Structured

Structured#

Download#

Fixing $\Sigma$, solve for $\gamma$

\[ \widehat{\gamma}(\Sigma, X, Y) = (X^TX)^{-1}X^T\frac{Y \Sigma^{-1} 1}{1^T\Sigma^{-1}1} \]

Solving for optimal $\Sigma$ seems messy, could just plug in unbiased estimate

\[ \widehat{\Sigma} = Y^T(I-P_F)Y / (n-p). \]

TRUE

TRUE

Reduced rank regression: rank 1#

The null $H_0:B(I - \frac{1}{q}11^T)=0$ says that $B=\gamma 1^T$, i.e. the $q$ different regressions share parameters $\gamma$.
This imposes some structure on $B$. In this case $B$ is rank 1 (and we have fixed its row space).
A natural generalization is to remove constraint that row space is $1$:

\[ B = UV^T, \qquad U \in \mathbb{R}^p, V \in \mathbb{R}^q \]

Model#

If we knew $V$ $$ YV \sim N(XUV^TV, I \otimes V^T\Sigma V) = N((V^TV) \cdot XU, V^T\Sigma V \cdot I) $$
Design matrix has one column!
Regression with a univariate response.
This model says that $Y|X$’s variation is driven by $XU$ though in possibly different directions determined by columns of $V$.
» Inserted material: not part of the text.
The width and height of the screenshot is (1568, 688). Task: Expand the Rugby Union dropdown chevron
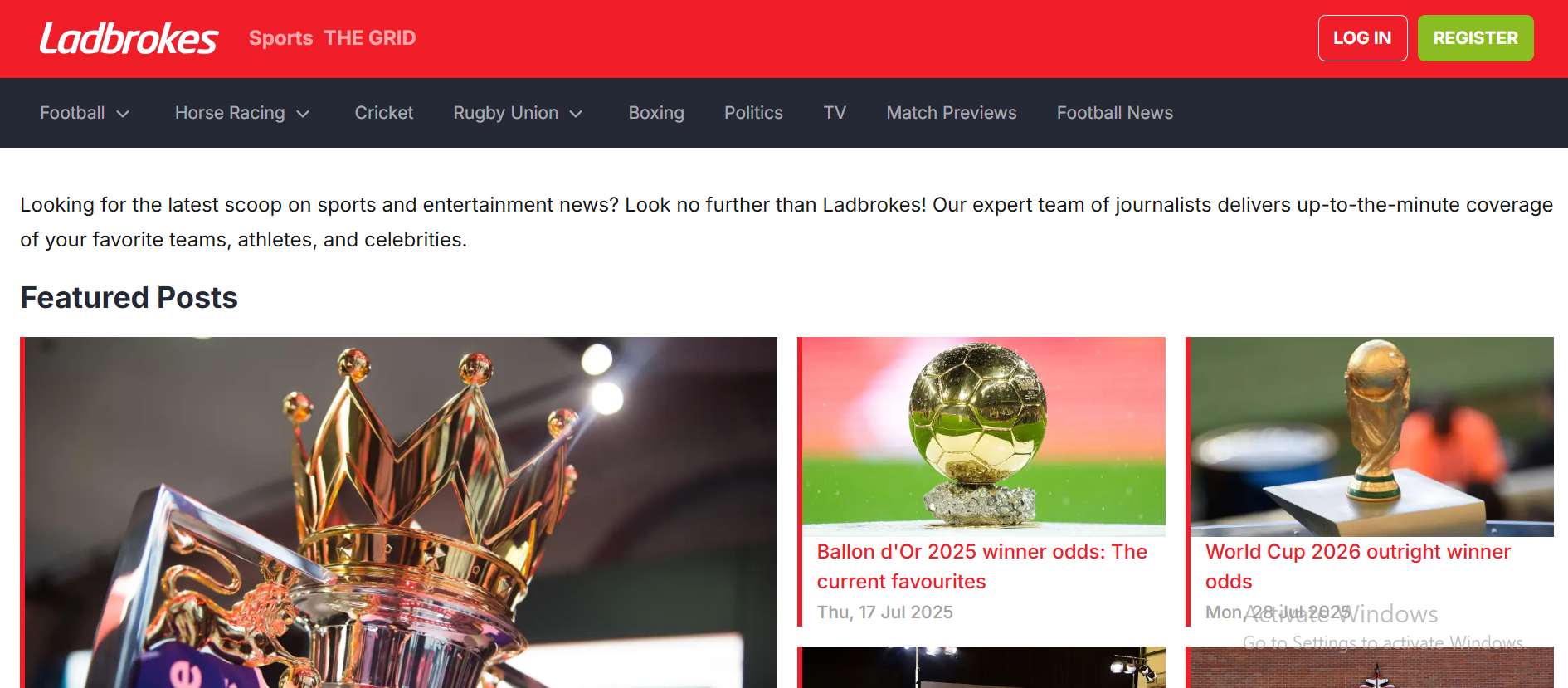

Fitting this model for given $\Sigma$ we need to solve

\[ \text{min}_{U,V} - \text{Tr}(\Sigma^{-1}Y^TXUV^T) + \frac{1}{2} \text{Tr}(\Sigma^{-1}(XUV^T)^TXUV^T) \]

Differentiate wrt $V$ for fixed $U$ yields score equation

\[ \Sigma^{-1}Y^TXU = \Sigma^{-1}\widehat{V}(XU)^T(XU) \implies \widehat{V}(X,Y,U) = Y^T(XU)((XU)^TXU)^{-1} \]

Substituting $\widehat{V}$ yields the problem

\[ \text{minimize}_U -\frac{1}{2} \text{Tr}\left(\Sigma^{-1}Y^TXU((XU)^TXU)^{-1}(XU)^TY\right) \]

Many minimizers here, let’s pick one…
Let $\widehat{W}$ be the leading unit eigenvector of

\[ (X^TX)^{-1/2}X^TY\Sigma^{-1}Y^TX (X^TX)^{-1/2} \]

and set $\widehat{U}=(X^TX)^{-1/2}\widehat{W}$, noting that $(X\widehat{U})^TX\widehat{U} = 1$.

Can also plugin $\widehat{\Sigma}=Y^T(I-P_F)Y / (n-p)$.

Plugging into expression for $V$ yields

\[ \widehat{V} = Y^TX(X^TX)^{-1/2}\widehat{W} \]

and

\[\begin{split} \begin{aligned} \widehat{U} \widehat{V}^T &= (X^TX)^{-1/2} \widehat{W} \widehat{W}^T (X^TX)^{-1/2} Y^TX \\ &= (X^TX)^{-1/2} \widehat{W} \widehat{W}^T (X^TX)^{1/2} \widehat{B} \\ \end{aligned} \end{split}\]

with $\widehat{B}=(X^TX)^{-1}X^TY$ the unrestricted MLE.

An equivalent expression

\[ \widehat{U}\widehat{V}^T = \widehat{B} \Sigma^{-1/2} \widehat{Z} \widehat{Z}^T \Sigma^{1/2} \]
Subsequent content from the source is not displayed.